Records to use
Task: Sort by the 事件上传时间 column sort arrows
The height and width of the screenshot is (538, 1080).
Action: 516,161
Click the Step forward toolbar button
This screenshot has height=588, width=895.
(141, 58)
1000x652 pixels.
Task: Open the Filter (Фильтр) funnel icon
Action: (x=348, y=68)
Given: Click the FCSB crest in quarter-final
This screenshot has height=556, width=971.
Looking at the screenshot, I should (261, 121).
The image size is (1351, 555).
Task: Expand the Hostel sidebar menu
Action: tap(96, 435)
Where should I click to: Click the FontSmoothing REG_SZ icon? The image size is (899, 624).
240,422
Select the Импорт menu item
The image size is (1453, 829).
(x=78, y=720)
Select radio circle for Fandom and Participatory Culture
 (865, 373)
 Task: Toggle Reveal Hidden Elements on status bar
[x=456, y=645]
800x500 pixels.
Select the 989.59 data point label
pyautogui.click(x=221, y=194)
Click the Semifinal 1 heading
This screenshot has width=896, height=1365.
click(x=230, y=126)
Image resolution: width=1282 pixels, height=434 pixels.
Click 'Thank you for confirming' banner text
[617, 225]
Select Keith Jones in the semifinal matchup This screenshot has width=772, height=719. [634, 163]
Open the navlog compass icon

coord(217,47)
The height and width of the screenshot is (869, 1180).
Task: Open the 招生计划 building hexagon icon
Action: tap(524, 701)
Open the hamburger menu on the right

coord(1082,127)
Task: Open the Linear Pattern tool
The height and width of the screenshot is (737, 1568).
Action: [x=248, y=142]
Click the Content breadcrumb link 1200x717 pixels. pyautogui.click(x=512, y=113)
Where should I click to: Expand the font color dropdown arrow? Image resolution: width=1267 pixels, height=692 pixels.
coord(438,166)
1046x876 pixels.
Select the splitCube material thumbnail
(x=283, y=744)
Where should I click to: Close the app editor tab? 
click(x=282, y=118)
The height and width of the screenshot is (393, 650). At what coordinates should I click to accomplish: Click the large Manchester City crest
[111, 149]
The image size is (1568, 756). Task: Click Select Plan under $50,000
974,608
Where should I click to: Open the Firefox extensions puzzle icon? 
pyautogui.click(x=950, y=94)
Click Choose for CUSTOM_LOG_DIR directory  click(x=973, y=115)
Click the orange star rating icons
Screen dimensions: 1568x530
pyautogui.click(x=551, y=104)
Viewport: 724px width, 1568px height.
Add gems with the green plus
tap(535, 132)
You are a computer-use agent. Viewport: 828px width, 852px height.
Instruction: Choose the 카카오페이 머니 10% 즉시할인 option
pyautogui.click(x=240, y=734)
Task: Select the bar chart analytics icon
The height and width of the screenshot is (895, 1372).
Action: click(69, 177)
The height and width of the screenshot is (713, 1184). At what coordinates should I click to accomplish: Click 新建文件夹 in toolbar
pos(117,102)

Instructions to follow
Can you express these lines as a numbered list, leaving out the blank lines, covering all the items above?

Output of the exercise
1. Task: Sort by the 事件上传时间 column sort arrows
2. The height and width of the screenshot is (538, 1080).
3. Action: 516,161
4. Click the Step forward toolbar button
5. This screenshot has height=588, width=895.
6. (141, 58)
7. 1000x652 pixels.
8. Task: Open the Filter (Фильтр) funnel icon
9. Action: (x=348, y=68)
10. Given: Click the FCSB crest in quarter-final
11. This screenshot has height=556, width=971.
12. Looking at the screenshot, I should (261, 121).
13. The image size is (1351, 555).
14. Task: Expand the Hostel sidebar menu
15. Action: tap(96, 435)
16. Where should I click to: Click the FontSmoothing REG_SZ icon? The image size is (899, 624).
17. 240,422
18. Select the Импорт menu item
19. The image size is (1453, 829).
20. (x=78, y=720)
21. Select radio circle for Fandom and Participatory Culture
22.  (865, 373)
23.  Task: Toggle Reveal Hidden Elements on status bar
24. [x=456, y=645]
25. 800x500 pixels.
26. Select the 989.59 data point label
27. pyautogui.click(x=221, y=194)
28. Click the Semifinal 1 heading
29. This screenshot has width=896, height=1365.
30. click(x=230, y=126)
31. Image resolution: width=1282 pixels, height=434 pixels.
32. Click 'Thank you for confirming' banner text
33. [617, 225]
34. Select Keith Jones in the semifinal matchup This screenshot has width=772, height=719. [634, 163]
35. Open the navlog compass icon
36. coord(217,47)
37. The height and width of the screenshot is (869, 1180).
38. Task: Open the 招生计划 building hexagon icon
39. Action: tap(524, 701)
40. Open the hamburger menu on the right
41. coord(1082,127)
42. Task: Open the Linear Pattern tool
43. The height and width of the screenshot is (737, 1568).
44. Action: [x=248, y=142]
45. Click the Content breadcrumb link 1200x717 pixels. pyautogui.click(x=512, y=113)
46. Where should I click to: Expand the font color dropdown arrow? Image resolution: width=1267 pixels, height=692 pixels.
47. coord(438,166)
48. 1046x876 pixels.
49. Select the splitCube material thumbnail
50. (x=283, y=744)
51. Where should I click to: Close the app editor tab? 
52. click(x=282, y=118)
53. The height and width of the screenshot is (393, 650). At what coordinates should I click to accomplish: Click the large Manchester City crest
54. [111, 149]
55. The image size is (1568, 756). Task: Click Select Plan under $50,000
56. 974,608
57. Where should I click to: Open the Firefox extensions puzzle icon? 
58. pyautogui.click(x=950, y=94)
59. Click Choose for CUSTOM_LOG_DIR directory  click(x=973, y=115)
60. Click the orange star rating icons
61. Screen dimensions: 1568x530
62. pyautogui.click(x=551, y=104)
63. Viewport: 724px width, 1568px height.
64. Add gems with the green plus
65. tap(535, 132)
66. You are a computer-use agent. Viewport: 828px width, 852px height.
67. Instruction: Choose the 카카오페이 머니 10% 즉시할인 option
68. pyautogui.click(x=240, y=734)
69. Task: Select the bar chart analytics icon
70. The height and width of the screenshot is (895, 1372).
71. Action: click(69, 177)
72. The height and width of the screenshot is (713, 1184). At what coordinates should I click to accomplish: Click 新建文件夹 in toolbar
73. pos(117,102)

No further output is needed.